What I meant with "guarantees territorial integrity" was "give all the occupied american islands, uncluding Hawaii, back".

So they get chopped by the 24th and 25th Infantry and the several dozen odd USAAC aircraft on the island plus the litany of shore batteries

Ok, I admit that 2 Divisions are not enough. But with 3 to 4 japanese divisions plus air and naval superiority, you can't really say that the japanese stand no chance. Don't get me wrong, victory is never a certainity, but in this situation they got a good chance in my opinion.

And if were talking long run here (i.e. 43, 44) it's unlikely the japanese are able to hold Hawaii anyway. It's not so much about holding Hawaii than about taking it in a decisiive battle that cripples the US navy.

They were, they had to abandon ships on the return run. As for the troops, it wouldn't be much different from IOTL where they sent men without the means to supply them. The problem is, unlike South-East Asia the Japanese troops will have have air superiority nor the sea control needed to land troops anywhere and flank.

Didn't the japanese have air superiority during the Pearl Harbour attack? And fun fact, over the course of the war, the japanese had 350k soliders on Papua New Guinnea (i.e. not the best place supply wise), which only surrendered after the central government in Tokio did so. Yes, New Guinea is not as far away as Hawaii, but it has a lot less infrastructure and means to sustain troops. If the japanese take Midway on top, they would have pushed their defensive perimetre a lot further east (as someone allready mentioned), so a shipping route to Hawaii should be secured for at least a year (of course there would still be harasment by american subs).

As for exhaustion, Vietnam was an entirely different beast. Vietnam didn't start off with a perceived surprise attack on Americans slaughtering over a thousand. Nor are the Japanese able to sustain naval warfare, which is primarily based on industrial and institutional strength. The idea that attrition would wear down the American morale was the excuse they rationalized to get into such an unwinnable war, a mistake they sacrificed several years, millions of Japanese lives, and decades of built up progress in denial.

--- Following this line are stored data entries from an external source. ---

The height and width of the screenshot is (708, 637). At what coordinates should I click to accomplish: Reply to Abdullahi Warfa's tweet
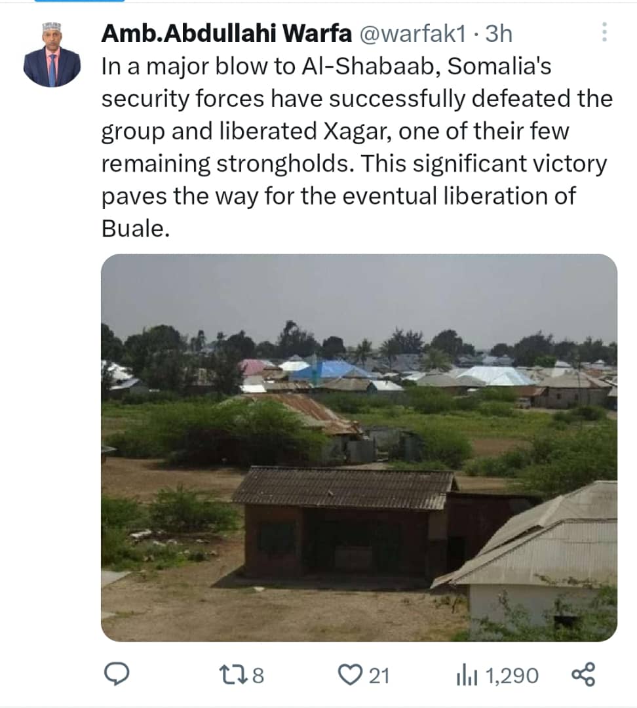click(x=118, y=674)
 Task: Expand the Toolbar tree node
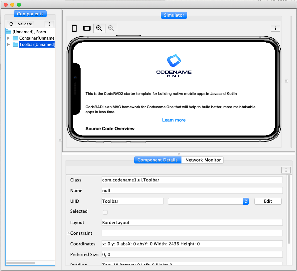(x=9, y=45)
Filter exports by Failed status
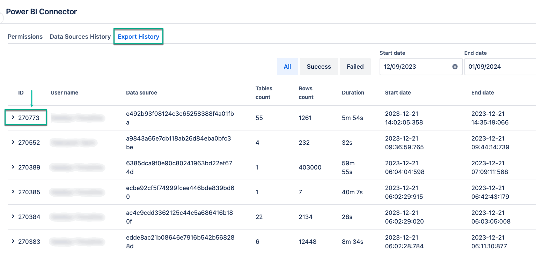This screenshot has height=256, width=536. [x=355, y=67]
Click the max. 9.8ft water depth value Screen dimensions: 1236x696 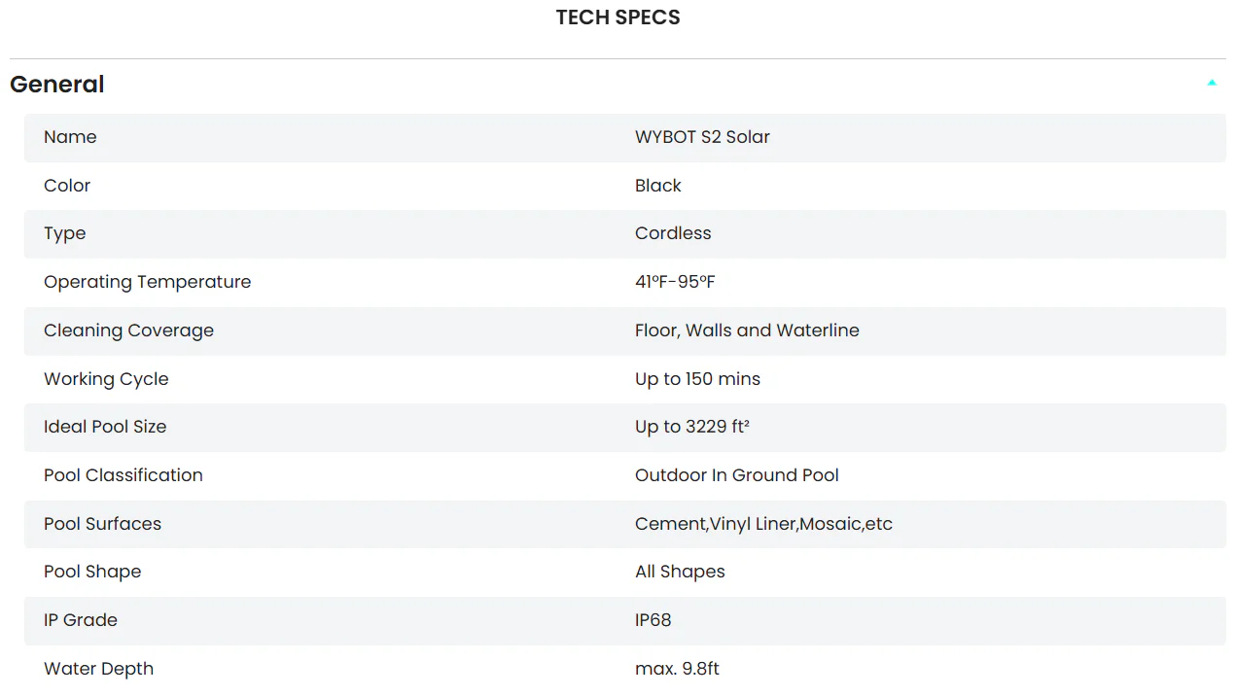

So the japanese ruling class planed to collectively shoot itself in the head all along? I don't think so. And also 1.) It's not true that the war in the pacific was only or even mainly a naval conflict (both land and naval battles decided the fate of the conflict), and 2.) why should a naval conflict create less war exhaustion persé? People die there, too, and ships are expenisve aswell. Even in OTL, rationing existed in the US before it really got involved in Europe.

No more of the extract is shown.